• _THE PROBLEM_
Check every line of the entries for the string "Planning" and return the ones that contain it.
Top of PROVIDED DATA
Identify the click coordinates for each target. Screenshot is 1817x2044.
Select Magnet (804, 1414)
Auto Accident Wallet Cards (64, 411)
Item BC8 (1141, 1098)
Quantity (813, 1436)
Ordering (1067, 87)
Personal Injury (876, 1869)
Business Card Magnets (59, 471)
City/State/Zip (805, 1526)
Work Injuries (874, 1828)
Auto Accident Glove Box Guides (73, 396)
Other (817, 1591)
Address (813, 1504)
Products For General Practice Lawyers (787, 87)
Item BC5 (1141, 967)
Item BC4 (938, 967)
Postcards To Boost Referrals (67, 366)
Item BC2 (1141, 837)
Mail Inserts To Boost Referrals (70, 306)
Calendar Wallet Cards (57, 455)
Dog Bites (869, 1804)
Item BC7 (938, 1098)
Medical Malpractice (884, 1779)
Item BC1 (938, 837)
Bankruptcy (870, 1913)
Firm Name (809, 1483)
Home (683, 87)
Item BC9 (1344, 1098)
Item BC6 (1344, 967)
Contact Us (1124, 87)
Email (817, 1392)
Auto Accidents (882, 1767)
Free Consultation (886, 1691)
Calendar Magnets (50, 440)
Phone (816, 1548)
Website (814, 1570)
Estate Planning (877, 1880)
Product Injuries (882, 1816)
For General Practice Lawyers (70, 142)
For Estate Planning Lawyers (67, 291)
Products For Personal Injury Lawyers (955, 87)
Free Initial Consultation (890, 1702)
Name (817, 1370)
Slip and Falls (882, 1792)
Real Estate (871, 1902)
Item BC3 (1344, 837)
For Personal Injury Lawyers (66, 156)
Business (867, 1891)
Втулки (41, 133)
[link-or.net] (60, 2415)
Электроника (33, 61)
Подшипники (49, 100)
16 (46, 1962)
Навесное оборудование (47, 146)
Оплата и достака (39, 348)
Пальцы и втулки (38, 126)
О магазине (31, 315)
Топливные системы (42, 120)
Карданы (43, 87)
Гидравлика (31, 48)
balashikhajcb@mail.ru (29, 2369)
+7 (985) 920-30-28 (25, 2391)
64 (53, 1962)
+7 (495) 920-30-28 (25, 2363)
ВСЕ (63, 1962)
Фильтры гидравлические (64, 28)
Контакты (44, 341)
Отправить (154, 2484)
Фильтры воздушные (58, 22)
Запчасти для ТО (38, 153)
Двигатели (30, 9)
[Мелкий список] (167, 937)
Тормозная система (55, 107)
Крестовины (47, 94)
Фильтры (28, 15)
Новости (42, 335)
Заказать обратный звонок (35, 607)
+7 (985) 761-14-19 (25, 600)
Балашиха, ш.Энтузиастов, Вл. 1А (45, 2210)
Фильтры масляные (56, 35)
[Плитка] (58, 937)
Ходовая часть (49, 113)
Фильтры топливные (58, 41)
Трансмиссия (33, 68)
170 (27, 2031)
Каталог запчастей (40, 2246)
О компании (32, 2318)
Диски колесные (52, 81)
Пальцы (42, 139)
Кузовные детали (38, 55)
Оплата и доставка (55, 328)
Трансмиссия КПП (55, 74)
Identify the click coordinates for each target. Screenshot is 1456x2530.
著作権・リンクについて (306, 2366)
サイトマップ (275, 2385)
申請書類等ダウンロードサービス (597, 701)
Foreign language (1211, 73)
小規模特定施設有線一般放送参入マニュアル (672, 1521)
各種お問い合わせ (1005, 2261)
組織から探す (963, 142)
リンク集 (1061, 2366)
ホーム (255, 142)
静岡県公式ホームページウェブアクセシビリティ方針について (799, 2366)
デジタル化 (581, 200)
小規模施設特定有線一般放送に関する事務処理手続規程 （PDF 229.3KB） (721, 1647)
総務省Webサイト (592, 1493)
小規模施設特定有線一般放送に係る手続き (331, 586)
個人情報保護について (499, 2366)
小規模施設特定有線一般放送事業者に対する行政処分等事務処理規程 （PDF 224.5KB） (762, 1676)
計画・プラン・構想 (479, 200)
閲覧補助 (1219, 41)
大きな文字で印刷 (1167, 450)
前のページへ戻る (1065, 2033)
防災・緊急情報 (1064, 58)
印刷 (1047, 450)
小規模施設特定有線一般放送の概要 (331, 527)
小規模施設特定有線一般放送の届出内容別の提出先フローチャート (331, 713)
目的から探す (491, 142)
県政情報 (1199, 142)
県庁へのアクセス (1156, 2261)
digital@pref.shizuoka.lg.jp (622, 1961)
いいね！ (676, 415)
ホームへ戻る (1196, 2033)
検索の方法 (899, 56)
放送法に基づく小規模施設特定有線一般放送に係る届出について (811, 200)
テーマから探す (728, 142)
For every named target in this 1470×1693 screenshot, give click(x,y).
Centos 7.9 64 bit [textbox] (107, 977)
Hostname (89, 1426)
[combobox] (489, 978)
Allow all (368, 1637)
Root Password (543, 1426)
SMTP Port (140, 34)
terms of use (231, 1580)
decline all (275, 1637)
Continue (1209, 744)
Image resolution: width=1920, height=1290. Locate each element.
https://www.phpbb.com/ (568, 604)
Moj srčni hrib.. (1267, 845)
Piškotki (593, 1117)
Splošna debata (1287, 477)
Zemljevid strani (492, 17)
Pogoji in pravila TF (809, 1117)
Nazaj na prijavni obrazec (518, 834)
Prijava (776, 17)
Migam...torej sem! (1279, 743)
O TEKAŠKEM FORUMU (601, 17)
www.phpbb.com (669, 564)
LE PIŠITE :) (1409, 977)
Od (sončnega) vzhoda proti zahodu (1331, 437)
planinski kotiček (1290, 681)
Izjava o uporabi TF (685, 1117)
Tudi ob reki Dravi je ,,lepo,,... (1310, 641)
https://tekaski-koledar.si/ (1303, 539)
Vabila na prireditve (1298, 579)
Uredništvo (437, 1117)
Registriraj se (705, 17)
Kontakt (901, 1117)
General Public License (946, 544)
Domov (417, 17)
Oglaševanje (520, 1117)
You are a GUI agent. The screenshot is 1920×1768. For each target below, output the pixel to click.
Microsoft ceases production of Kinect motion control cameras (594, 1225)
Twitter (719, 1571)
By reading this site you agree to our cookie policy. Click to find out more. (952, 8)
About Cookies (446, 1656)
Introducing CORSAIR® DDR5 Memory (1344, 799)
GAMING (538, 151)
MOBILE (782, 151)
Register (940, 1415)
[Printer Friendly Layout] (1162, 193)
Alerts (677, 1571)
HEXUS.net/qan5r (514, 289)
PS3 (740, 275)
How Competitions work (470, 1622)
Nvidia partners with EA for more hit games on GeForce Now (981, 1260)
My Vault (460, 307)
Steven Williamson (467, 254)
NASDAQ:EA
Bottom of PROVIDED DATA
• _ANSWER_
Estate Planning (877, 1880)
For Estate Planning Lawyers (67, 291)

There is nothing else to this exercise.